The implemented conversion is really just between Awkward and Arrow, letting pyarrow convert to and from Parquet.

Top-level Awkward Tables (possibly under ChunkedArray or any MaskedArray) are converted into Arrow Tables, but deeper Awkward Tables are converted into Arrow StructArrays.

Arrow arrays with an associated mask adds a BitMaskedArray to the Awkward structure. All Awkward MaskedArrays are pushed down to the deepest Arrow level that can accept them. This might not be necessary—a better understanding of how to generate Arrow buffers might make this unnecessary.

Python types in Awkward ObjectArrays can't be saved to Arrow, as it's a multilingual serialization system.

Awkward VirtualArrays are evaluated before converting to Arrow. When reading from Parquet, all columns of all chunks are presented as Awkward VirtualArrays so that they may be lazily read. By default, Awkward VirtualArrays are read-once: the VirtualArray object maintains a reference to the materialized array.
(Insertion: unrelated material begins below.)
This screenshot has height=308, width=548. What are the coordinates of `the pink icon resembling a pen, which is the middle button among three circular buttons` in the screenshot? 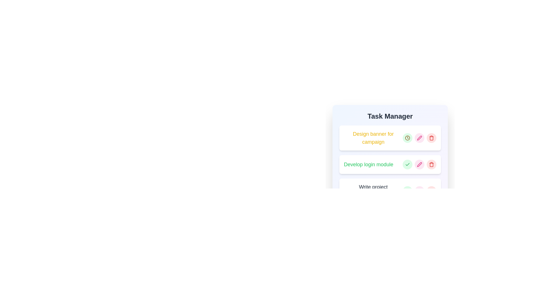 It's located at (419, 165).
That's good for multiple reading performance, but bad for memory use. The cache parameter of fromparquet lets you pass a dict-like cache, such as from the cachetools library.
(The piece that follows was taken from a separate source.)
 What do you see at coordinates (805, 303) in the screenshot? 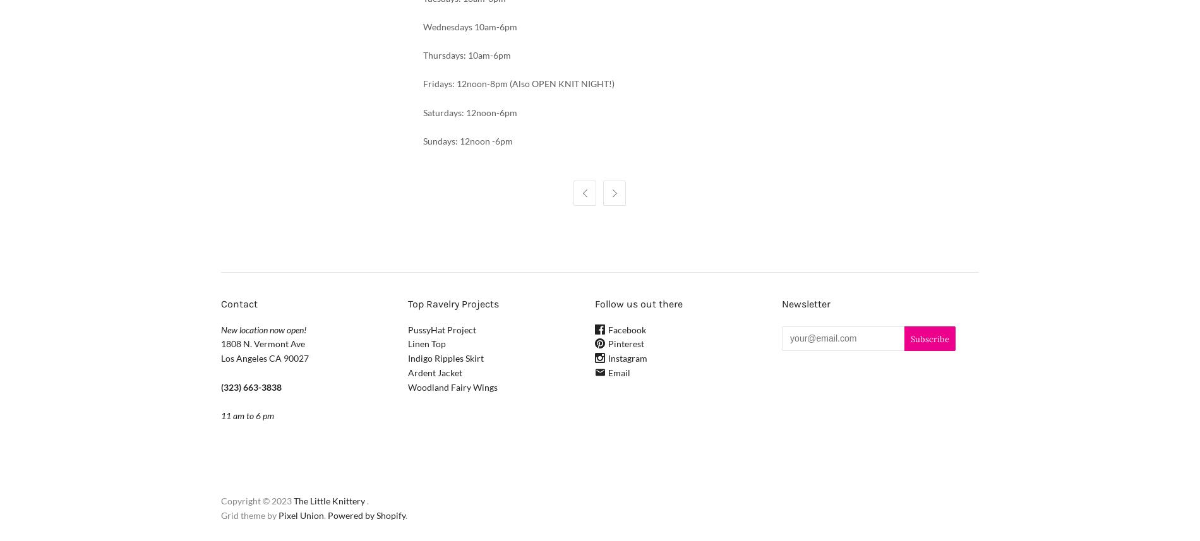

Awkward ChunkedArrays become RecordBatches in a Table in toarrow but separate Tables in toparquet. When reading fromparquet, the separate Tables define the level of granularity for incremental reading.

If toparquet is given an iterable of Awkward data, it will incrementally write the Parquet file. The same can be achieved by an Awkward ChunkedArray of Tables of VirtualArray, which is what fromparquet returns, so the output of fromparquet can be used as input to toparquet.